TASK LIST>
• a. List every speaker named in the bulleted list of the blog post about the LCWR.
• b. Transcribe the blog post about the LCWR word for word, starting with "Schneider has two" and going on through "to the church.".

PASSAGE TO READ>
"""

Saturday, July 21, 2012

Is the LCWR a cause of scandal?

The Leadership Conference of Women Religious (LCWR) represents over 80% of the 57,000 Catholic women religious in the United States.  The Congregation for the Doctrine of the Faith (CDF) has completed a doctrinal assessment of the organization, and found the LCWR lacking where the rubber meets the road, where church teaching and secular morality clash.  According to the CDF, some of the activities and theology of the LCWR undermine the moral credibility of the Catholic Church.

In a video, posted on YouTube, entitled “Reality Check: the LCWR, CDF and the Doctrinal Assessment”, Bishop Leonard Blair of Toledo presents the case against the LCWR.  The video is a response to the overwhelming support for the LCWR and the criticism of the doctrinal assessment process. In the video, Blair discusses two areas of concern: what the LCWR says, and what it leaves unsaid.

"Reality Check" and what the LCWR says
Blair discusses problems with the theology of the LCWR, which is labelled as "radical feminist theology".  He specifically mentions the content of several keynote addresses, going back to 1997, at the annual assembly of the LCWR. Among the objectionable examples are:
  • Sister Sandra Schneider’s comments in 1997 on the issue of faith in religious congregations
  • Sister Laurie Brink’s comments in 2007 about a post-Christian era
  • Father Michael Crosby’s 2004 remarks supporting the ordination of women 
  • the choice of this year’s keynote speaker, Barbara Max Hubbard, a conscious evolution theorist. It remains to be seen in what ways her address will be offensive.

Schneider has two strikes against her in the “Reality Check”.   The major objection to Schneider seems to be her critique of patriarchy as incompatible with the Gospel. The truth often offends, and Schneider seems to have a struck a nerve with her insights.

Theology - a tradition of faith seeking understanding
I find it hard to become anxious about the theological questions that the LCWR raises in its assemblies.  They are voicing the questions that many Catholics, and people of good will, are asking, not only about morality, but also about the place of women in the Church. Theology is "faith seeking understanding"; it is not about checking your brain at the door to the church.

When I was watching the “Reality Check” video, I recalled an encounter my mother-in-law had with a priest over thirty years ago. She had found a theologian who was asking the kind of questions that she and others were discussing amongst themselves. She was reading with interest and excitement “On Being a Christian” by Hans Kung, a theologian whom the Vatican censured. She couldn’t wait to share this book with her parish priest. To her dismay, the priest instructed her to put the dangerous and heretical book aside. My mother-in-law kept right on reading.

This little vignette should remind us of the tension that has existed for centuries between theologians and the Magisterium. It is not surprising that the teaching authority of the Catholic Church continues to butt heads with 21st century theologians. The vignette also illustrates the futility of attempts to silence questioning and to circumscribe thought. Many thoughtful, faithful Catholics probe the depths of human existence and faith. Questioning traditional teachings does not scandalize them.

"""

DATA>
"""

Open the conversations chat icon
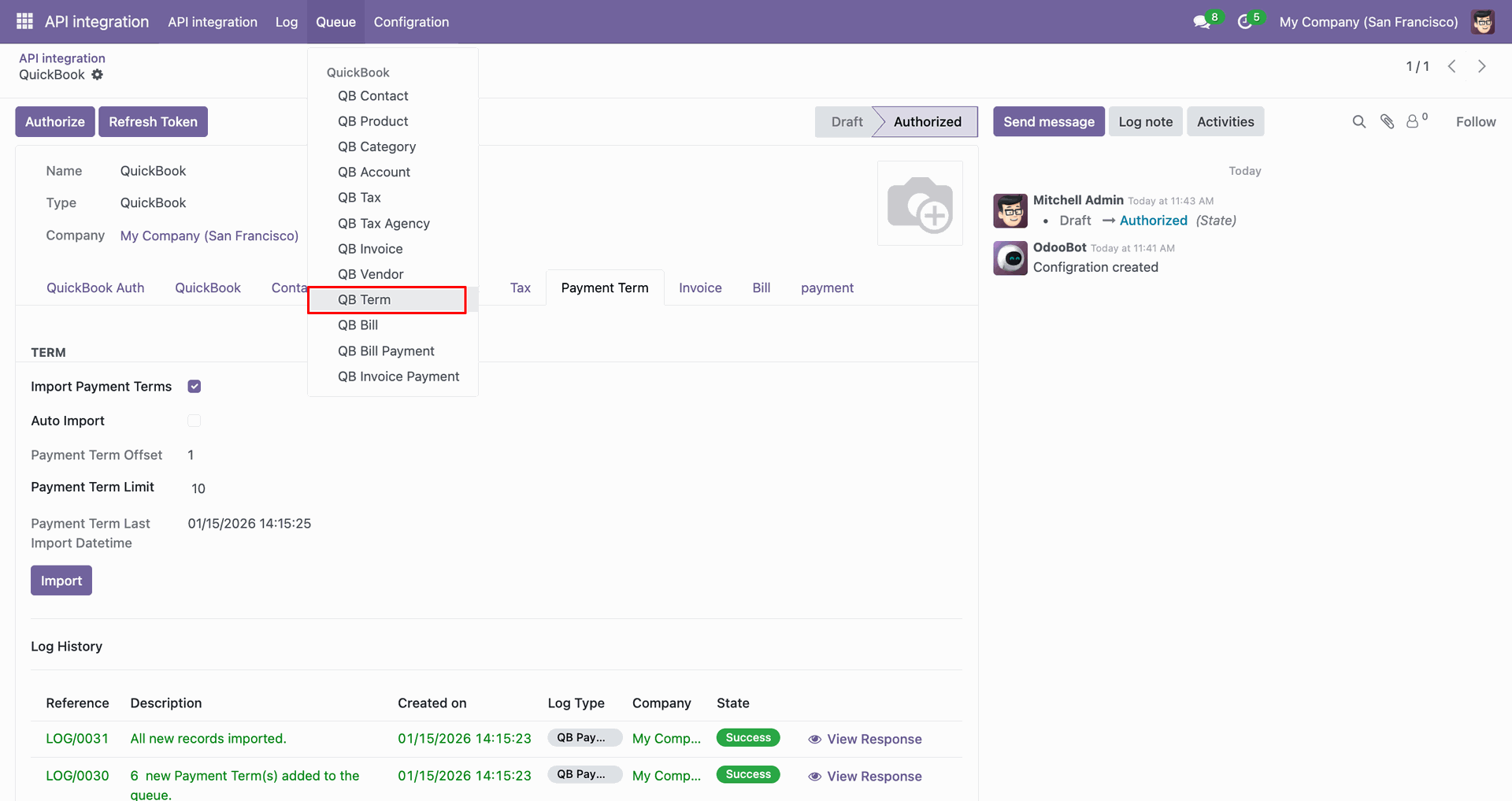 pyautogui.click(x=1202, y=22)
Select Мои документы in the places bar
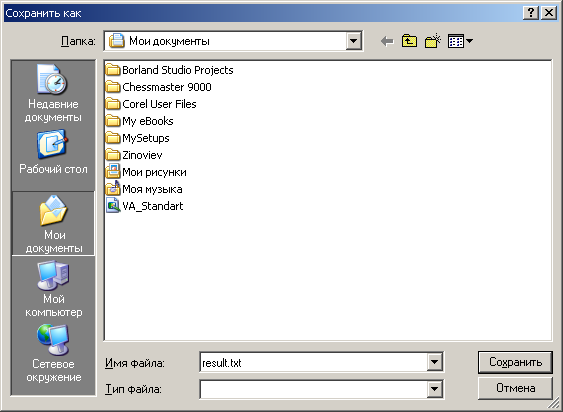Viewport: 563px width, 412px height. point(53,224)
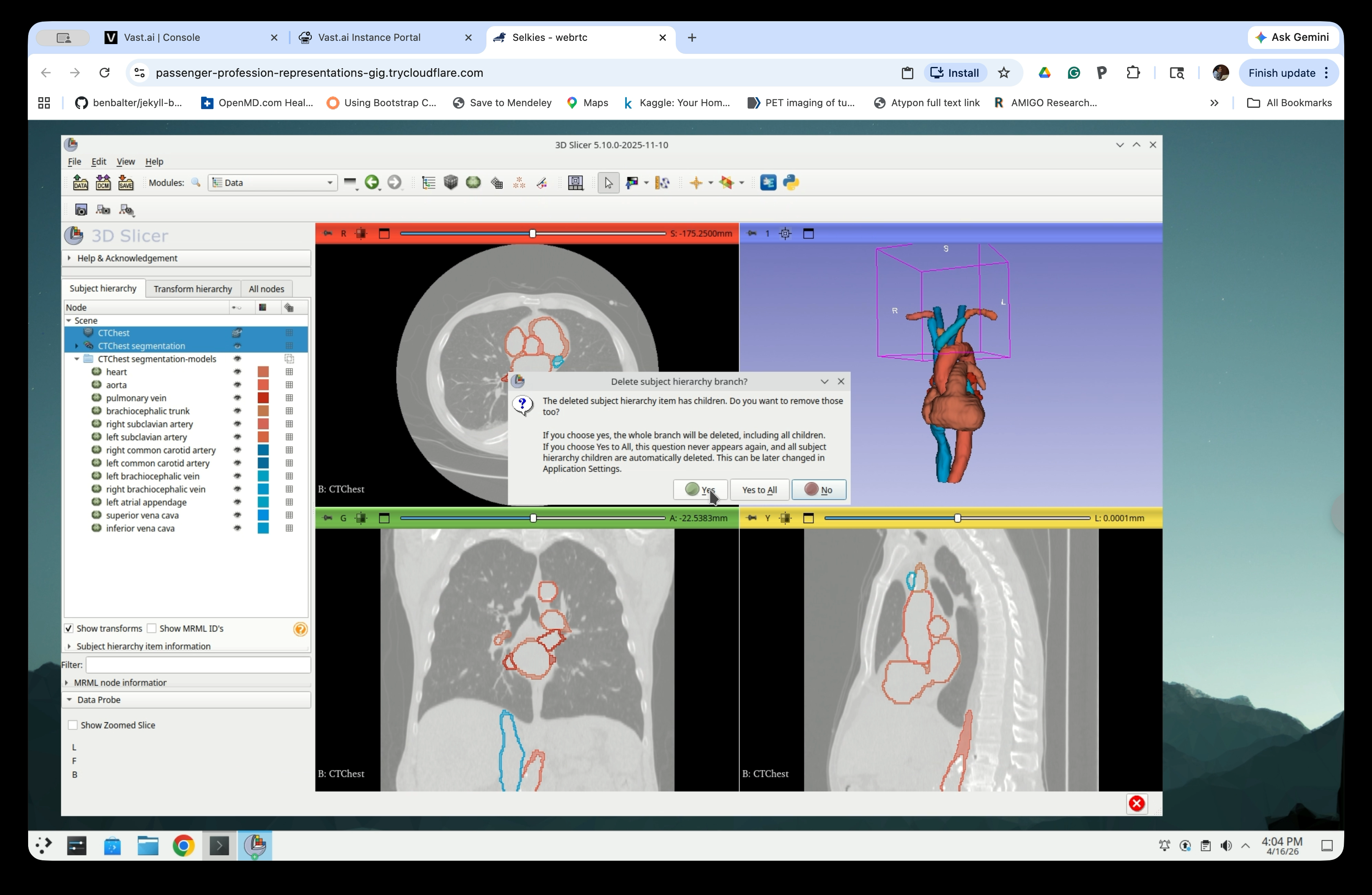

"""

RESULTS>
• a.
- Sister Sandra Schneider
- Sister Laurie Brink
- Father Michael Crosby
- Barbara Max Hubbard

• b.
Schneider has two strikes against her in the “Reality Check”.   The major objection to Schneider seems to be her critique of patriarchy as incompatible with the Gospel. The truth often offends, and Schneider seems to have a struck a nerve with her insights.

Theology - a tradition of faith seeking understanding
I find it hard to become anxious about the theological questions that the LCWR raises in its assemblies.  They are voicing the questions that many Catholics, and people of good will, are asking, not only about morality, but also about the place of women in the Church. Theology is "faith seeking understanding"; it is not about checking your brain at the door to the church.